According to theory, to trade the Cypher harmonic pattern, traders first identify the structure using Fibonacci ratios. After confirming the completion point (D), traders typically look for a market reversal. Entry is usually placed near point D, with stop-losses below or above recent swing levels, and take-profit targets set at A and C points or Fibonacci retracements of the CD leg. Strict risk management and confirmation signals are popular as they may help traders improve the pattern’s signals.
How May the Cypher Pattern Be Identified?
The Cypher pattern is recognised by its distinctive five-point structure (X–A–B–C–D). The main Fibonacci rules are:
- AB retraces XA by 38.2% to 61.8% Fibonacci retracements.
- BC extends XA by 127.2% to 141.4% Fibonacci extensions.
- CD retraces XC by 78.6% Fibonacci retracement.
Because it is less common than other harmonic patterns, traders carefully validate each ratio before executing trades.
What Is the Difference Between the Shark Pattern and the Cypher Pattern?

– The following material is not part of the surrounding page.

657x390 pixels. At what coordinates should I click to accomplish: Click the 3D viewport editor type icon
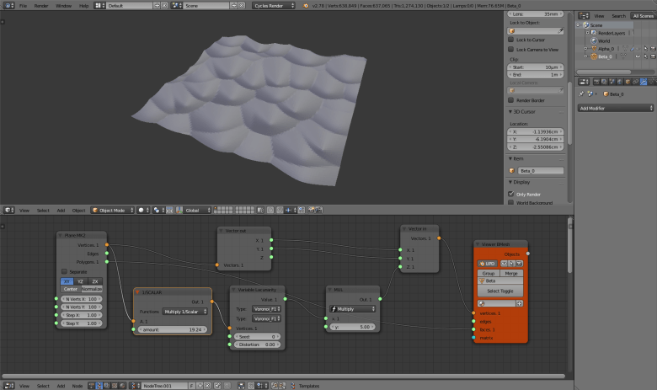coord(8,210)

While both are advanced harmonic patterns, the Shark and Cypher have different structures and Fibonacci measurements. The Shark typically forms with a 0X–AB–CD sequence and relies on the 88.6% and 113% retracements, while the Cypher is identified by its 78.6% retracement at point D. As a result, they signal potential reversals at different levels and should not be confused.